### TASK REQUIREMENTS:
1. Condense the paragraph of the article on LTE throughput that begins "Let’s assume that you are in range" into a short list that keeps its main facts.
2. In the article on LTE throughput, swap "downlink" for "download" and give everything from "What do you" down to "is 300 Mbps!" again.

### EXCERPT:
= Beginning of Section =

What do you check when you are buying new smartphone? Do you check only memory, CPU and camera parameters?  Or maybe you check also network capability parameters? Statistics show that people want to buy new fancy 4G (LTE), even if they are not in LTE coverage area.

Let’s assume that you are in range of LTE basestation. Do you know that different LTE equipment offers different throughput level? 3GGP organization defines UE (User Equipment) categories of LTE devices. The most popular categories are 3, 4 and 6. What does it mean? Shortly, UE category 3 provides 100 Mbps peak throughput in downlink direction. In case of category 4 you are able to achieve up to 150 Mbps and in case of category 6 it is 300 Mbps!

The newest iPhone and Samsung Galaxy smartphones are category 6, so you can buy mobile device which is able to download data with 300 Mbps speed! Where is the catch? Unfortunately in this case, the bottleneck is the carrier network 🙁

In order o achieve the full potential of UE we have to be connected to 20 MHz cell. In case of category 6 we need total 40 MHz spectrum (e.g. 2×20 MHz) and carrier aggregation technology (it is possible in LTE-A (Advance) networks).

How does look the situation in India? Most of cells is 5 MHz and in most cases you are not able to work with the 64QAM modulation and you use 16QAM. Throughput for 16QAM is 1.5 times worse than in case of 64QAM. Ofcourse in case of 5 MHz cell the peak throughput is 4 times lower than for 20 MHz. The math is simple: 150 Mbps/4/1.5 = 25 Mbps. This is the reason why most people in India achieve approx 20 Mbps throughput in LTE networks. We also loose couple Mbps because of TD-LTE (Time Division), because operators do not want to discriminate uplink direction completely.

= End of Section =

### DATA RECORDS:
= Beginning of Section =

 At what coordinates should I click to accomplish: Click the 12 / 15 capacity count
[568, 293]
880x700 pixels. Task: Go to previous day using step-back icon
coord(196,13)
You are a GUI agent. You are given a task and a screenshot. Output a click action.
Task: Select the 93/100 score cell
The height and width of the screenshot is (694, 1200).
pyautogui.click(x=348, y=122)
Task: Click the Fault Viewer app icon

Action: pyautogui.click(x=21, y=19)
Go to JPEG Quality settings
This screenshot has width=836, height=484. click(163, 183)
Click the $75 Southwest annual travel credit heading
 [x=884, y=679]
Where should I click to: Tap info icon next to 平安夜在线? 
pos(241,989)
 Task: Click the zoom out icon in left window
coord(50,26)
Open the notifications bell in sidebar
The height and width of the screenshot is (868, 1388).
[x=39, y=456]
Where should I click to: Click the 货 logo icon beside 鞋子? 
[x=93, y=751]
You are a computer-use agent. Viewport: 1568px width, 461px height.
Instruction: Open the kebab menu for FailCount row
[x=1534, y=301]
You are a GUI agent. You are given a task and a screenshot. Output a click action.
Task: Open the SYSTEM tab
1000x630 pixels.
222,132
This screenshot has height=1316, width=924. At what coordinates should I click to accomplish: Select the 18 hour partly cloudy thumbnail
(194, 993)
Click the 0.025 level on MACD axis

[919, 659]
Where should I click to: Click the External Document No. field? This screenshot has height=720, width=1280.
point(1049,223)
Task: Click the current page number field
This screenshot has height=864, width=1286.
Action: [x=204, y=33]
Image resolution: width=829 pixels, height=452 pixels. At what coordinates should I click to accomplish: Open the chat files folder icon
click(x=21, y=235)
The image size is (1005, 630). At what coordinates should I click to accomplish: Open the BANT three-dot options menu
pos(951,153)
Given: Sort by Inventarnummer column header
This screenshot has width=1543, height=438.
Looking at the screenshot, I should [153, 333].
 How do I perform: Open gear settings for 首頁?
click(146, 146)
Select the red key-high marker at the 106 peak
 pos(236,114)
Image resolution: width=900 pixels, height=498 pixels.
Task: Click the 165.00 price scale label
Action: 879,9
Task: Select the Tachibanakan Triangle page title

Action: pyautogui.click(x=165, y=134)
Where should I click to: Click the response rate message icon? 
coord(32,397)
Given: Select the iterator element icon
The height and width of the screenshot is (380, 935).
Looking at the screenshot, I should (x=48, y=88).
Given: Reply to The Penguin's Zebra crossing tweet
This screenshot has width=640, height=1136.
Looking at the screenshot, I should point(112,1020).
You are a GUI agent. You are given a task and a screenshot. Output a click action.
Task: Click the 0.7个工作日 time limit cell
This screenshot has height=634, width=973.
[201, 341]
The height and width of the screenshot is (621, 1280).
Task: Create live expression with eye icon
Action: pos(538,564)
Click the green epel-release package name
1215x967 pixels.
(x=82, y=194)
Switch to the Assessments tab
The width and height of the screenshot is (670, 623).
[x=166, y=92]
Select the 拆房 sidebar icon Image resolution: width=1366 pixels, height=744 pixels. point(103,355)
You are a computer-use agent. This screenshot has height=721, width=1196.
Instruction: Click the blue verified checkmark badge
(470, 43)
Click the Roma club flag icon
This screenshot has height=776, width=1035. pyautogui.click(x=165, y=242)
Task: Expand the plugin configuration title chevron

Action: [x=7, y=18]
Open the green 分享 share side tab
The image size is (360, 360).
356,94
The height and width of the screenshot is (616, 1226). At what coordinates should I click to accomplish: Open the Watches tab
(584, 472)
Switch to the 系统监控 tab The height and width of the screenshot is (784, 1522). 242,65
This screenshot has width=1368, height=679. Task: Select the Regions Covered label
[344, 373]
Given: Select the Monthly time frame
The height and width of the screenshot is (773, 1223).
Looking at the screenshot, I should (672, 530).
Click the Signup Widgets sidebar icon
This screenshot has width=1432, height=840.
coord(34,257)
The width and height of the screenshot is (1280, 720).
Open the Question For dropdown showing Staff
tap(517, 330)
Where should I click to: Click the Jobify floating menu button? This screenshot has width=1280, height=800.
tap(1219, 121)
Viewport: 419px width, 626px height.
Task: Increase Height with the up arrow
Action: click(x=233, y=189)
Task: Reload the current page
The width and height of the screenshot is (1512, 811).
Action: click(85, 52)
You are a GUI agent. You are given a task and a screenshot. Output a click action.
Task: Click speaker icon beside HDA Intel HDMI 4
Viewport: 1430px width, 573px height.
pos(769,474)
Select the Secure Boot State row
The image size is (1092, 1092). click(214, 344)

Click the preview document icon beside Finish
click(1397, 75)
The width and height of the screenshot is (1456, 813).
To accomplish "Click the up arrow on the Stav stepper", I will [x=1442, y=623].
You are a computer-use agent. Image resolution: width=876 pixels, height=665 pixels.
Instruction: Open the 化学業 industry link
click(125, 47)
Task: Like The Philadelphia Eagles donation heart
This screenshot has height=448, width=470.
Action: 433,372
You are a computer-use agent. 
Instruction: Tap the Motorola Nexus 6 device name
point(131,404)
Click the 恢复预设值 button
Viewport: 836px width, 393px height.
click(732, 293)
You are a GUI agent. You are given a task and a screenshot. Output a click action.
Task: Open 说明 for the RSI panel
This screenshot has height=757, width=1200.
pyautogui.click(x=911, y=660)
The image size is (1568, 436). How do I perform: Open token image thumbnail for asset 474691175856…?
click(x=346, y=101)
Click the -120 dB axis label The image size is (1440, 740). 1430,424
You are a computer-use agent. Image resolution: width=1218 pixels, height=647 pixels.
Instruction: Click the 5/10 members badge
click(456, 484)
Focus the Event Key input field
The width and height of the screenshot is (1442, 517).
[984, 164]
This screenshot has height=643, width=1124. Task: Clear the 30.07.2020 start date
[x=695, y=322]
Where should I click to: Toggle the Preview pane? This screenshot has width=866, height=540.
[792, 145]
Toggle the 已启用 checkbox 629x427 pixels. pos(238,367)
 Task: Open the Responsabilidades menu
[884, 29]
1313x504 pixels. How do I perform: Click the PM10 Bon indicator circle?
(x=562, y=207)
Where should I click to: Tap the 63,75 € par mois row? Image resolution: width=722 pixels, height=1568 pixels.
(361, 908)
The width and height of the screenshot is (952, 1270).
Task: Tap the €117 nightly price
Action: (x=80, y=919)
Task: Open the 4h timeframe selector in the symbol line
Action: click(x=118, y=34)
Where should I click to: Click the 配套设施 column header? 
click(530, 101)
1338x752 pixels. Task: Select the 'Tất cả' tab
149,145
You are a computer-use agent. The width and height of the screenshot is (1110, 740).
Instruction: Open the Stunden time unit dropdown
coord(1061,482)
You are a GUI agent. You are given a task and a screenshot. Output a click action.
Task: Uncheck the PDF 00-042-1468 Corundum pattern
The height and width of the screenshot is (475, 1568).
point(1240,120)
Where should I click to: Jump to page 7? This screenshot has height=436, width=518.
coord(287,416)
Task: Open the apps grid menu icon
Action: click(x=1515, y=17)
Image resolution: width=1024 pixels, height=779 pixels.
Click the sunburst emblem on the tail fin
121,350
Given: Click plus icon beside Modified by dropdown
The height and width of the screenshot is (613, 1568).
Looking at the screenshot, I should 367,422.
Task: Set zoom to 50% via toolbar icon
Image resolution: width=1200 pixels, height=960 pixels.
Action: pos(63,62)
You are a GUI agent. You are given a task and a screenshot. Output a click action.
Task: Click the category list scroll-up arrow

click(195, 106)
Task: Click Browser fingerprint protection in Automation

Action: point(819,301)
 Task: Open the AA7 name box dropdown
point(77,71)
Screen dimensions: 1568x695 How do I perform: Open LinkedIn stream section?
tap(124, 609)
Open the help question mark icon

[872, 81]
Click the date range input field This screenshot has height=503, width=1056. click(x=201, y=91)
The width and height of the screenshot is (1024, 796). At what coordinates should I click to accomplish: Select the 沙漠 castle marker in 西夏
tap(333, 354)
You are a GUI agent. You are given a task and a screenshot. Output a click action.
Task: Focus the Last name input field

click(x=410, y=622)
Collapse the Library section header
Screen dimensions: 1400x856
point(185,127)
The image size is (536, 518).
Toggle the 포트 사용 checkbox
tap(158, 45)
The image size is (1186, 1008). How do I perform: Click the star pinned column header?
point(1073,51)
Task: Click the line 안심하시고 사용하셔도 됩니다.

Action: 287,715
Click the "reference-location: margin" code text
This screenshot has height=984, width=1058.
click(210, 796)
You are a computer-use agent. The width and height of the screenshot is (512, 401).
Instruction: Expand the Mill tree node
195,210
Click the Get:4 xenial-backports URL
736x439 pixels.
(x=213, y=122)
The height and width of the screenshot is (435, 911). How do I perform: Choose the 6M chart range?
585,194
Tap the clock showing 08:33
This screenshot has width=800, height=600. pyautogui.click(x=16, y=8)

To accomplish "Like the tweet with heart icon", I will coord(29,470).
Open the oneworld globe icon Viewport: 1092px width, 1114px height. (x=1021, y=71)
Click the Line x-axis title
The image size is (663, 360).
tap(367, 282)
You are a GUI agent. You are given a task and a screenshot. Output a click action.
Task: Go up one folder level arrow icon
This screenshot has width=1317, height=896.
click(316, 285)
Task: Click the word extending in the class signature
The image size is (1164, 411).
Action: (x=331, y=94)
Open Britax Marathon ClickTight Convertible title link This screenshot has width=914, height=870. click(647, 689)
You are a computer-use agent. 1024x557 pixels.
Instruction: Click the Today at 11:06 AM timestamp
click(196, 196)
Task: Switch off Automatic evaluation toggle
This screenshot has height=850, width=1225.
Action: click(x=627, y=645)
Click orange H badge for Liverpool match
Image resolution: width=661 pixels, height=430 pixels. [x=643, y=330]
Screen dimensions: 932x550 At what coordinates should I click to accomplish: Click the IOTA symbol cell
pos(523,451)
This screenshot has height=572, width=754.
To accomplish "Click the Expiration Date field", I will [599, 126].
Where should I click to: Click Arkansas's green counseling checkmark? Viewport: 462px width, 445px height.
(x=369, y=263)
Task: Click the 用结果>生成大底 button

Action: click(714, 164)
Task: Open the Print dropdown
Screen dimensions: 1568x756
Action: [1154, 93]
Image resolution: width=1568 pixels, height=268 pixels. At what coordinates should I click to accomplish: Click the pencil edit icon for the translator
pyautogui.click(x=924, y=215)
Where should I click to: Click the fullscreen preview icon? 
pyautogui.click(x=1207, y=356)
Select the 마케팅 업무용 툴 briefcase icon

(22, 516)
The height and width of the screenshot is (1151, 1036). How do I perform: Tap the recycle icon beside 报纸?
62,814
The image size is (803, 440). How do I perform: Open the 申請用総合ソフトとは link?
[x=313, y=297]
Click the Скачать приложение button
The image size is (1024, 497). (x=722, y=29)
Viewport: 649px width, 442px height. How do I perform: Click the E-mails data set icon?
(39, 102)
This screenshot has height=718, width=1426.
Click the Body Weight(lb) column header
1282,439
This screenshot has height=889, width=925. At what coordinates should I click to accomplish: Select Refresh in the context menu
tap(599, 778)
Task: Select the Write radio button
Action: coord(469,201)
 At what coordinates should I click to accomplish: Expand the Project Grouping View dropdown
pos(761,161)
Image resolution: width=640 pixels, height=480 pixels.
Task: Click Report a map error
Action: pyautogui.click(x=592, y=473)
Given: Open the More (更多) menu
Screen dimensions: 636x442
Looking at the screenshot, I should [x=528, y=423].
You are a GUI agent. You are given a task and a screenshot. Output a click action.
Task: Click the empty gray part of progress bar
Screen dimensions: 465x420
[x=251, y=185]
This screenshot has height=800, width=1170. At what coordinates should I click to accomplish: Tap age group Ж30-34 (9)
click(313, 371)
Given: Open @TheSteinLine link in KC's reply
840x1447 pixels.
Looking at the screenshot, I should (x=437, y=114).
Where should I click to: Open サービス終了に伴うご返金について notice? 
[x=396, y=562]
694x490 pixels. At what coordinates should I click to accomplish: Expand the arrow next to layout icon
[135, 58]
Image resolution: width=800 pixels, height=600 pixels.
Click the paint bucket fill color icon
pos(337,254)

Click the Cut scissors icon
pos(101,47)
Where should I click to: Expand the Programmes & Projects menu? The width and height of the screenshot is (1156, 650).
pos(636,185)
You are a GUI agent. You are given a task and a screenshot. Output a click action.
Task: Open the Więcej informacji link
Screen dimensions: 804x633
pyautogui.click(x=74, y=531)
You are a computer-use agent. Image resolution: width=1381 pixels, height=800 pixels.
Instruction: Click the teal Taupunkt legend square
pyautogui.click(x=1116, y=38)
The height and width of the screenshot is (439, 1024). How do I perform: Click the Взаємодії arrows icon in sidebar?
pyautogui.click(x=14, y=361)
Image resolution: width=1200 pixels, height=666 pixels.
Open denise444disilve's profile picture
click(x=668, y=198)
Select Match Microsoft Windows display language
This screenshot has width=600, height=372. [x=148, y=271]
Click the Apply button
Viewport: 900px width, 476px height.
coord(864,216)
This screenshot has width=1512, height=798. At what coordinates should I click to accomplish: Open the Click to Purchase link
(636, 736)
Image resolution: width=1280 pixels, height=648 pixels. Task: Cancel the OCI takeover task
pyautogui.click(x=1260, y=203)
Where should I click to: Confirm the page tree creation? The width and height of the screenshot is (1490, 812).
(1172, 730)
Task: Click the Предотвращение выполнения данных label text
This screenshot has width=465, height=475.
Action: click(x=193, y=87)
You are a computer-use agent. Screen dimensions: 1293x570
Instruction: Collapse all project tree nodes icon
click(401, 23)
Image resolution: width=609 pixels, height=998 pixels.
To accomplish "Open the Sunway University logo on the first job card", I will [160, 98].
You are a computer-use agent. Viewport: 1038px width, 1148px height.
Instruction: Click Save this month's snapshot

= End of Section =

### SOLUTIONS BY TASK:
1.
- Within LTE coverage, different LTE equipment offers different throughput levels.
- LTE devices are grouped into UE (User Equipment) categories, the most popular being 3, 4 and 6.
- Peak downlink throughput is 100 Mbps for category 3, up to 150 Mbps for category 4, and 300 Mbps for category 6.

2.
What do you check when you are buying new smartphone? Do you check only memory, CPU and camera parameters?  Or maybe you check also network capability parameters? Statistics show that people want to buy new fancy 4G (LTE), even if they are not in LTE coverage area.

Let’s assume that you are in range of LTE basestation. Do you know that different LTE equipment offers different throughput level? 3GGP organization defines UE (User Equipment) categories of LTE devices. The most popular categories are 3, 4 and 6. What does it mean? Shortly, UE category 3 provides 100 Mbps peak throughput in download direction. In case of category 4 you are able to achieve up to 150 Mbps and in case of category 6 it is 300 Mbps!